By taking no action on a citizen initiative Monday night, city commissioners allowed the ballot question to automatically head to the Nov. 8 election.
In a memo to commissioners, the city clerk said that the commission cannot change or repeal an ordinance approved by voters for 24 months after its passage.
The city charter also says that if the commission did nothing, the initiative would move to a citywide election.
Fluoride was removed last December following a 52-48 percent vote (3,234-2,990) in November on a proposal that never specifically mentioned fluoride, but which eliminated adding only it from city water.
That led to some criticism that the voters were deliberately misled by confusing ballot language.
An earlier attempt to stop adding fluoride to the water failed by a 70 to 30 percent margin (1,315-572) in 1997.

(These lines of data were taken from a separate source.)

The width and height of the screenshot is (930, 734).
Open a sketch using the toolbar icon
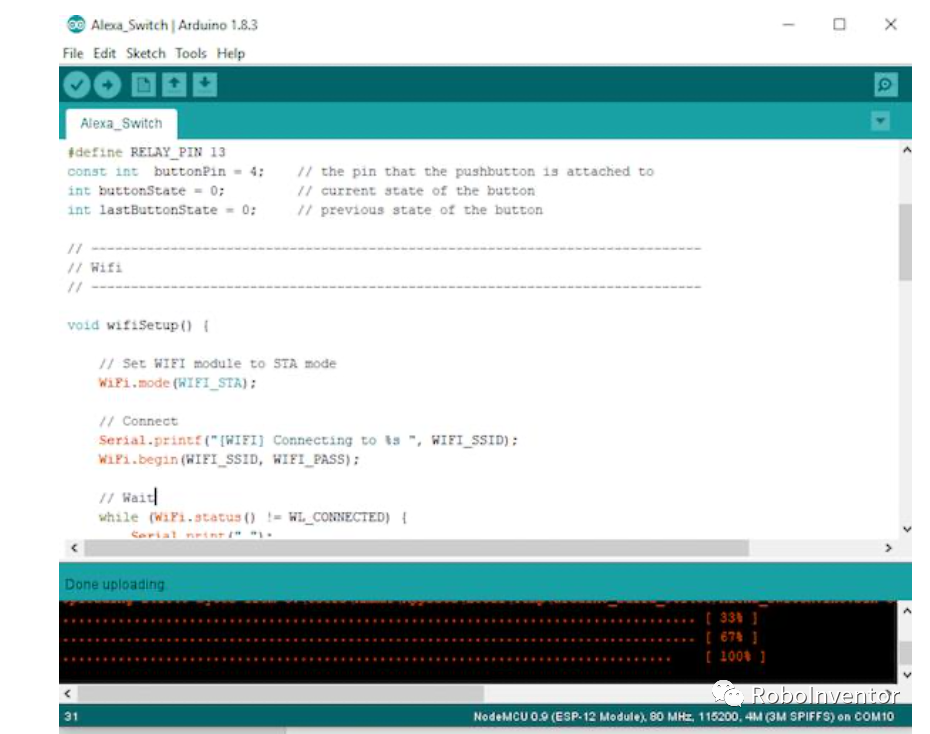click(x=172, y=84)
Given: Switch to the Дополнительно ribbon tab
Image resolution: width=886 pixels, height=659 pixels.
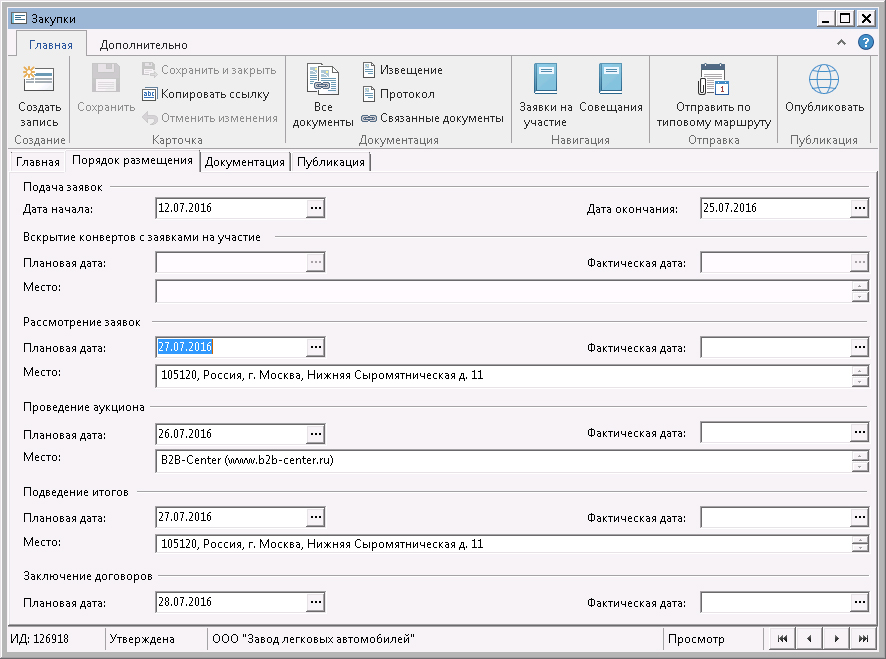Looking at the screenshot, I should point(143,45).
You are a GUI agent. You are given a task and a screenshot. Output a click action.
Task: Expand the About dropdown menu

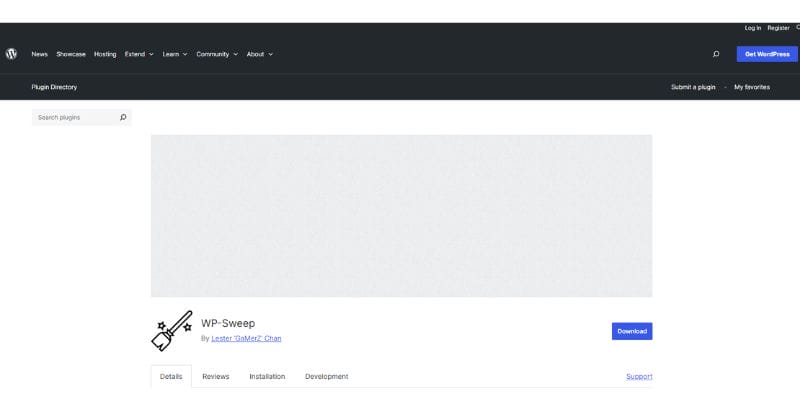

Mt. Pleasant dentists spearheaded the petition drive, which was signed by 605 people.
In July, dentist Dr. Dan Kane said “there may have been a lot of confusion on the last ballot initiative. That’s why we are trying to get this reinstated.“
If passed, the measure would require adding enough sodium fluoride to the public water supply to add up to one part of fluoride per one million parts of water. Mt. Pleasant’s water has natural fluoride at about .3 or .4 parts per million.